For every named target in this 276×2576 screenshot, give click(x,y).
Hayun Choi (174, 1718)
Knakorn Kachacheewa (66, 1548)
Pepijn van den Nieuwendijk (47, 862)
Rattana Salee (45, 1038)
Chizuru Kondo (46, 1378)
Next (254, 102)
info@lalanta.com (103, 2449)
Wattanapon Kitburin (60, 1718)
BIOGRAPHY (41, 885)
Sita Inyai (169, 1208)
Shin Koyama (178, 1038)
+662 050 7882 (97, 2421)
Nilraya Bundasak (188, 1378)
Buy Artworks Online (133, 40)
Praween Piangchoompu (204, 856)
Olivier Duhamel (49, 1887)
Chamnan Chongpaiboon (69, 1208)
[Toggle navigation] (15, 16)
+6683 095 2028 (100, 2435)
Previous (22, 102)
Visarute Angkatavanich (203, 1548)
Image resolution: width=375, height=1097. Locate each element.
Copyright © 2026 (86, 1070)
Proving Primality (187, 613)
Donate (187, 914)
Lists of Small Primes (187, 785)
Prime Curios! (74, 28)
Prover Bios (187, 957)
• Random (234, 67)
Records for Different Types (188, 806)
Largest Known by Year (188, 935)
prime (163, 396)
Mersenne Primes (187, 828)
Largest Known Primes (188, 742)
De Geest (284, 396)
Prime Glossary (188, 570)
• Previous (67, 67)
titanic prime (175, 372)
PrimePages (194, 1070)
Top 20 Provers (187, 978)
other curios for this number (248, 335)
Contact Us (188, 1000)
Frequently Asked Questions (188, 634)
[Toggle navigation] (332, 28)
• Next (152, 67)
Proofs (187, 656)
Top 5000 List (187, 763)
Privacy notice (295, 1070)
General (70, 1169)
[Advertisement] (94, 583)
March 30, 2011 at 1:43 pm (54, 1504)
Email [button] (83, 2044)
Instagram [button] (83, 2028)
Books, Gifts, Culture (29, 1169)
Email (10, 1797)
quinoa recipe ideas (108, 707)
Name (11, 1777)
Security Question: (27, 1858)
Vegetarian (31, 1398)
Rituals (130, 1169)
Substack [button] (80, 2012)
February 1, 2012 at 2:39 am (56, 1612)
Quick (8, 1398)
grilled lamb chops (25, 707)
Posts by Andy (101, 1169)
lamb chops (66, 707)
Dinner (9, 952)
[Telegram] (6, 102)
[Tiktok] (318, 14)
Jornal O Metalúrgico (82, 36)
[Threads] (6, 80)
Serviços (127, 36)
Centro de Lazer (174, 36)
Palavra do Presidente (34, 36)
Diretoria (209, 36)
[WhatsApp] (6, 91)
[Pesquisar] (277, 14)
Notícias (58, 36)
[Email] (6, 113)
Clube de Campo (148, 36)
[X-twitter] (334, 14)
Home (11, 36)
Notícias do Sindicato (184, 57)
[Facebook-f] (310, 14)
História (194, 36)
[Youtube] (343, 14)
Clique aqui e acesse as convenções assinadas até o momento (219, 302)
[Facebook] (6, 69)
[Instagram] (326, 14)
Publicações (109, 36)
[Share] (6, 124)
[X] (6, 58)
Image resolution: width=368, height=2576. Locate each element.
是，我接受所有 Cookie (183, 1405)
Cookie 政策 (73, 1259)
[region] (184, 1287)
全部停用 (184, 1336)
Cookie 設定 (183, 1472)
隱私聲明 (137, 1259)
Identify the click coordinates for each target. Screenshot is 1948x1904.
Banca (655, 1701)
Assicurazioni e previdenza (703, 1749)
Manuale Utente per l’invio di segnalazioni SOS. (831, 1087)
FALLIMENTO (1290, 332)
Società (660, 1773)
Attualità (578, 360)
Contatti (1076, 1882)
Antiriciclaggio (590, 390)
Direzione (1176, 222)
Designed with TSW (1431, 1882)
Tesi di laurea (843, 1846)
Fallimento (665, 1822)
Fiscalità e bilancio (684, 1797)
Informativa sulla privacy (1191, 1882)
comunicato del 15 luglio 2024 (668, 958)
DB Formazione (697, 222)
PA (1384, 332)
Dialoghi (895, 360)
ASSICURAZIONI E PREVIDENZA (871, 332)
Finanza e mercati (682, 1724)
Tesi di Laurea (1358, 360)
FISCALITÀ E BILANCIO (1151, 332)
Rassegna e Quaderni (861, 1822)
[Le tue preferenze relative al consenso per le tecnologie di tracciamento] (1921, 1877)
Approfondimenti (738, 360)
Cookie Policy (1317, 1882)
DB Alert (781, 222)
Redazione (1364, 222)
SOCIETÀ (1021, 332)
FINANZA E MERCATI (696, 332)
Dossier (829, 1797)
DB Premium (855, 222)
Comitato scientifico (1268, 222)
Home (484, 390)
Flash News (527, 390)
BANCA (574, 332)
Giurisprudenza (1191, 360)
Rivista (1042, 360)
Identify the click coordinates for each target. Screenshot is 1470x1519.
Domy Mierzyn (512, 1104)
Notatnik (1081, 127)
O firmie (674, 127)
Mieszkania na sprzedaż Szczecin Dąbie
^^^^^^^^^^^^^^^^
__Problem description__
All lines in the listing above from the line containing "Centro de Lazer (174, 36)" to the line containing "Dialoghi (895, 360)", inclusive, should be retyped exactly; no other lines should appear.

__Solved exercise__
Centro de Lazer (174, 36)
Palavra do Presidente (34, 36)
Diretoria (209, 36)
[WhatsApp] (6, 91)
[Pesquisar] (277, 14)
Notícias (58, 36)
[Email] (6, 113)
Clube de Campo (148, 36)
[X-twitter] (334, 14)
Home (11, 36)
Notícias do Sindicato (184, 57)
[Facebook-f] (310, 14)
História (194, 36)
[Youtube] (343, 14)
Clique aqui e acesse as convenções assinadas até o momento (219, 302)
[Facebook] (6, 69)
[Instagram] (326, 14)
Publicações (109, 36)
[Share] (6, 124)
[X] (6, 58)
Image resolution: width=368, height=2576. Locate each element.
是，我接受所有 Cookie (183, 1405)
Cookie 政策 (73, 1259)
[region] (184, 1287)
全部停用 (184, 1336)
Cookie 設定 (183, 1472)
隱私聲明 (137, 1259)
Identify the click coordinates for each target. Screenshot is 1948x1904.
Banca (655, 1701)
Assicurazioni e previdenza (703, 1749)
Manuale Utente per l’invio di segnalazioni SOS. (831, 1087)
FALLIMENTO (1290, 332)
Società (660, 1773)
Attualità (578, 360)
Contatti (1076, 1882)
Antiriciclaggio (590, 390)
Direzione (1176, 222)
Designed with TSW (1431, 1882)
Tesi di laurea (843, 1846)
Fallimento (665, 1822)
Fiscalità e bilancio (684, 1797)
Informativa sulla privacy (1191, 1882)
comunicato del 15 luglio 2024 (668, 958)
DB Formazione (697, 222)
PA (1384, 332)
Dialoghi (895, 360)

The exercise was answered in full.